→ Stored records
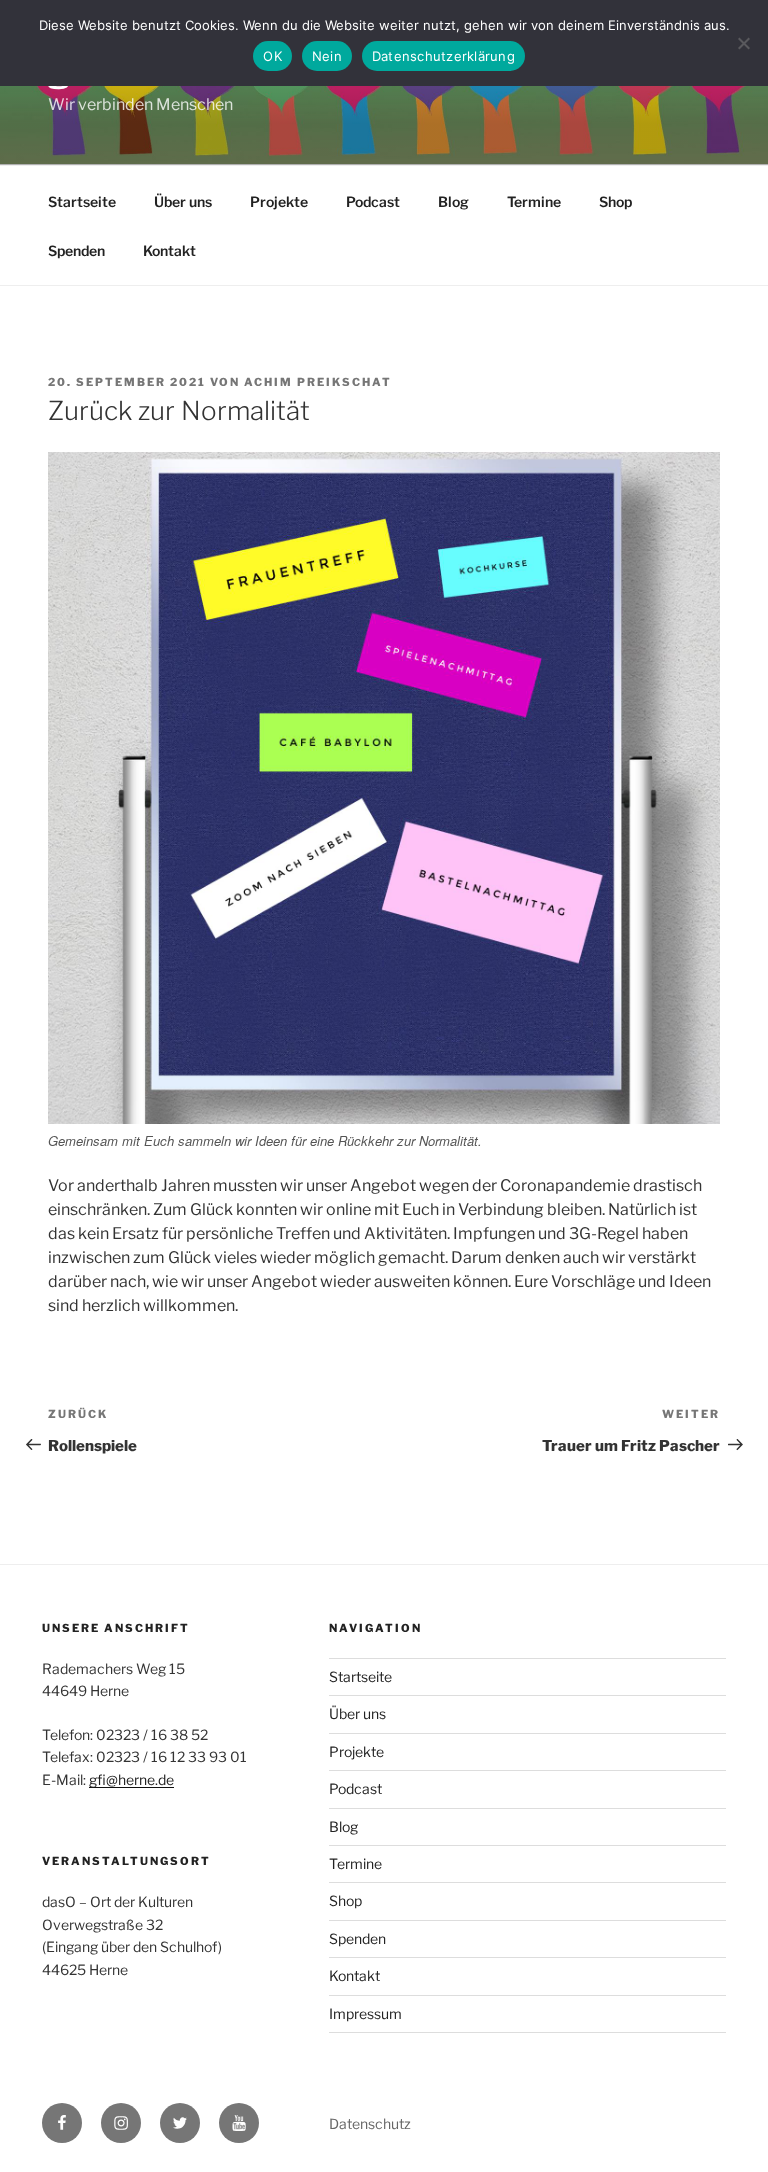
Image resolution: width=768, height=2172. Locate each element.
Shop (615, 201)
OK (272, 56)
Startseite (82, 201)
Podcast (373, 201)
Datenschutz (370, 2123)
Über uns (183, 201)
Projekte (279, 201)
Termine (534, 201)
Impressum (365, 2013)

→ What to produce
Please ensure that the data above is repeated exactly, with no pictures in the copy.

→ Task solution
Image resolution: width=768, height=2172. Locate each element.
Shop (615, 201)
OK (272, 56)
Startseite (82, 201)
Podcast (373, 201)
Datenschutz (370, 2123)
Über uns (183, 201)
Projekte (279, 201)
Termine (534, 201)
Impressum (365, 2013)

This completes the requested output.